=== EXERCISE DESCRIPTION ===
Arrange the records below as a numbered list with blank lines left out, covering everything from the line containing "This screenshot has height=952, width=1270." down to the line containing "Looking at the screenshot, I should tap(20, 132).", both included.

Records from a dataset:
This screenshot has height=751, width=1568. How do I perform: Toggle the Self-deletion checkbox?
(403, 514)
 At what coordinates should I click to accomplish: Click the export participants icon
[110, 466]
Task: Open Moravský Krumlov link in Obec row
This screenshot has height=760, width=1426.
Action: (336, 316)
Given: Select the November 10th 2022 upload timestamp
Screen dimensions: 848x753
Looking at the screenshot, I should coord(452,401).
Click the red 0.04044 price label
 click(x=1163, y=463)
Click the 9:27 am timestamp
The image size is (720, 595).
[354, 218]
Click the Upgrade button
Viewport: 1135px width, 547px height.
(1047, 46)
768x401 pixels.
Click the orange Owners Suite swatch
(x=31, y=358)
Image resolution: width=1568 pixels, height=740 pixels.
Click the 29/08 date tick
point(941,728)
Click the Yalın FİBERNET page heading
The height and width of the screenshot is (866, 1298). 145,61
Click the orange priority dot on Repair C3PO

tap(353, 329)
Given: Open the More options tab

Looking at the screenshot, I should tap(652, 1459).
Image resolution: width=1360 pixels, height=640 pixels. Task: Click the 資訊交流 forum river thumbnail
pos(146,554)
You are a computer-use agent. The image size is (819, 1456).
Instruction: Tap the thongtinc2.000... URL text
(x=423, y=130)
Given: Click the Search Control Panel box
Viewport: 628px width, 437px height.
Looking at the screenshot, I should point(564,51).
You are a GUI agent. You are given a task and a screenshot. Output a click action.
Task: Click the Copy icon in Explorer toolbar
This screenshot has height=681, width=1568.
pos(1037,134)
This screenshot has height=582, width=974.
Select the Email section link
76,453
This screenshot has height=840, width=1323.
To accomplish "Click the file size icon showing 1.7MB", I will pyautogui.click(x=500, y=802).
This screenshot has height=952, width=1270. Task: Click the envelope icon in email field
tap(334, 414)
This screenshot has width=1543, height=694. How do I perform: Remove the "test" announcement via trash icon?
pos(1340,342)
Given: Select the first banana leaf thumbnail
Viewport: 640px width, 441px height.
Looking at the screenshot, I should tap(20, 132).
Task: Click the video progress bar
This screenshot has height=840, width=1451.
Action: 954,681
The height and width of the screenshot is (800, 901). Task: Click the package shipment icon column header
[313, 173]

=== ANSWER FOR THE TASK ===
1. This screenshot has height=952, width=1270. Task: Click the envelope icon in email field
2. tap(334, 414)
3. This screenshot has width=1543, height=694. How do I perform: Remove the "test" announcement via trash icon?
4. pos(1340,342)
5. Given: Select the first banana leaf thumbnail
6. Viewport: 640px width, 441px height.
7. Looking at the screenshot, I should tap(20, 132).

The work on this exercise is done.